Anne Rothenstein: 2017

Anne Rothenstein has mastered a technique that is in conversation with the emotional language of Francis Bacon and the unassuming spontaneity of Outsider art. Her paintings give value to the weight of thought itself, embodied as much in the space between her androgynous, brooding protagonists, as anything else – a chair, a lamp, a window, an animal, the way the light falls.

While every painting is formally resolved – after all their composition is designed with the eye of a modernist artist – at the same time there is a refreshing lack of resolution to what ever it is that bothers her stylish personae. Their appeal is that her paintings conceal more than they reveal. It is this lack of disclosure that creates tension and provokes our interest.

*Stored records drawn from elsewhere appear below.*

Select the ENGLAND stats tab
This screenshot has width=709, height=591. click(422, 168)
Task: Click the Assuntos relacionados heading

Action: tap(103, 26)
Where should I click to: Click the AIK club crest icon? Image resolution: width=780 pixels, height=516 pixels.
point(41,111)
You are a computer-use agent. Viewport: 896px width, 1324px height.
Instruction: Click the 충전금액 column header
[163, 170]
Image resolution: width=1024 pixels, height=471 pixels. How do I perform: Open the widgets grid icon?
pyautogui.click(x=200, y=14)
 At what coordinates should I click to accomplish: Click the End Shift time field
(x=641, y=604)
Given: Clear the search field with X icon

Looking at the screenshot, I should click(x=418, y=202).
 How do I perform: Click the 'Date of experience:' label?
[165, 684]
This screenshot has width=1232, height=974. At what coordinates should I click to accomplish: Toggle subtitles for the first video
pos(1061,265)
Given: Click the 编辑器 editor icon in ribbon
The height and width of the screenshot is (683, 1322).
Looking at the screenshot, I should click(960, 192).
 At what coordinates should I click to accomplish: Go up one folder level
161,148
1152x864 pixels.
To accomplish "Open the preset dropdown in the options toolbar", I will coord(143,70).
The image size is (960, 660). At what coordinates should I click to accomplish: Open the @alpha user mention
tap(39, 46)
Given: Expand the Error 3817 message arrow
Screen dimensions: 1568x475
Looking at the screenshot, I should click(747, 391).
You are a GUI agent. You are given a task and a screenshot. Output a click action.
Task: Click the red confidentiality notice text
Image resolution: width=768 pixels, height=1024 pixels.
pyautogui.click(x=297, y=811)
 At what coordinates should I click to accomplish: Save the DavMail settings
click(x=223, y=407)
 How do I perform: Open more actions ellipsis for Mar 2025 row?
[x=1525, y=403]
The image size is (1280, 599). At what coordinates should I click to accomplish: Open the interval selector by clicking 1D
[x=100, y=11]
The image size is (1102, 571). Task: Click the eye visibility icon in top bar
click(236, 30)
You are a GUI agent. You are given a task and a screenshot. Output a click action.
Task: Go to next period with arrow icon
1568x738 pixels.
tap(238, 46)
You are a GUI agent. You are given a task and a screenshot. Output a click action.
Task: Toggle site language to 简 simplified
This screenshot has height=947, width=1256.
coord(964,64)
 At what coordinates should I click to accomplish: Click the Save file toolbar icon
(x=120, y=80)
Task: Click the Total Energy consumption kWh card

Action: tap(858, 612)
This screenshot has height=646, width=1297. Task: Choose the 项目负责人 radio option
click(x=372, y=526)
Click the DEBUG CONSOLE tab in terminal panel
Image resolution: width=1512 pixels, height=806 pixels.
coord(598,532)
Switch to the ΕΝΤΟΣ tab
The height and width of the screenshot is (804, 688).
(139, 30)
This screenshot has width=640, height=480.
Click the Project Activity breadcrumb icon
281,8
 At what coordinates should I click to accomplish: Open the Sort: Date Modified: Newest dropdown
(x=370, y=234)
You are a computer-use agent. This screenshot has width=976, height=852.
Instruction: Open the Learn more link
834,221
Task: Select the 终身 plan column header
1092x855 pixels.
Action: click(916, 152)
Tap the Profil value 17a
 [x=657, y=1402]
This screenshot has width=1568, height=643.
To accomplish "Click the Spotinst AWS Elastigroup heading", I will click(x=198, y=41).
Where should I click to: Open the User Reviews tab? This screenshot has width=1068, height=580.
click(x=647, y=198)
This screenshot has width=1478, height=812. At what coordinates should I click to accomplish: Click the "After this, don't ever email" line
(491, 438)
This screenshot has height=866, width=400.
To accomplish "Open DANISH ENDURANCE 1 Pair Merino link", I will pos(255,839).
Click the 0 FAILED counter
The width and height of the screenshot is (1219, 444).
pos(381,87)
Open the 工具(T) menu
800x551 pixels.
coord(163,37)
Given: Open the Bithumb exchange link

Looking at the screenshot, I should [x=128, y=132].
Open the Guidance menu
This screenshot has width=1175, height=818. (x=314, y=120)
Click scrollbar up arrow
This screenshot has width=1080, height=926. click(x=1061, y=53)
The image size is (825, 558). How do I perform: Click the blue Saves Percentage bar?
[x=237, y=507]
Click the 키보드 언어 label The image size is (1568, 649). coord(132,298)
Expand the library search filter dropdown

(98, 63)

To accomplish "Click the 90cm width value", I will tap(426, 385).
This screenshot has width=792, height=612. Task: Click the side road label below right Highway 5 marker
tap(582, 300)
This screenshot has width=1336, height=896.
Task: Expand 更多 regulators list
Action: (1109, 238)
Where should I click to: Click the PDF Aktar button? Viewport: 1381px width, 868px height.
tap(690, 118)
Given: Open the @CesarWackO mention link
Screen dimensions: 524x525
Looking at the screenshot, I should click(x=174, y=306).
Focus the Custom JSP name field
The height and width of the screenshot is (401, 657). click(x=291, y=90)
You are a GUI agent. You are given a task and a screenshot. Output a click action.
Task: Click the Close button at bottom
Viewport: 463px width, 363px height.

At a visceral level, these are paintings that reward a great deal of looking. If their surface is deceptively decorous – mellow colours and sculptural shapes – they are also uncanny, both familiar and strange.

We gaze like voyeurs intrigued by the tempest inside the stylish exteriors of Rothenstein's protagonists, who seem to nearly always be the same person. This is again a similarity with Bacon, who often worked with the same subject across a series of paintings. After a while, we notice there are scratch marks on the flattened surface, the grain of the wood seeps through the paint to add another dimension; perhaps rhythm and depth, certainly turbulence. On further scrutiny we do not see Bacon's screaming mouths, so much as a mouth (slashed with red lipstick) clenched shut.

There are any number of beguiling scenarios to contemplate, always with a hint of sardonic wit at play in expression and gesture. Two figures walk past each other, but they know they are both there – an open window between them. We see these same figures engrossed in awkward conversation, electrified and numb, sitting, standing, reclining, getting on with the day. Rothenstein also experiments with scale, in which a man places his hands over the eyes of a shrinking woman. It's as if she feels smaller than he does. The message seems to be don't look, but we do, we want to look. What we see is his hand over his own eyes and the curve of a frail lamp in the stripped grey landscape beyond them.

Virginia Woolf suggested that in her own novels, she wished to show that "modern literature must present 'Life' the way it really is – blurred and distorted." Rothenstein presents life that is distilled and distorted, sensual but stern, calm but agitated. Her painterly language is not exactly naturalism, though a reality has been created to capture mood, memory, human subjects confronted by something that baffles them. Rothenstein's unique skill is to capture the ways in which thought shapes the worlds she creates in the present tense of every image. She does not paint like any one else, which is how it should be, although there are echoes of her influences – in particular, Bacon, Matisse and Braque. We see these influences put to work in the startling triptych in which a woman is seated awkwardly, looking out towards us. It is as if her body is dissolving across the three panels, seeking a new composition.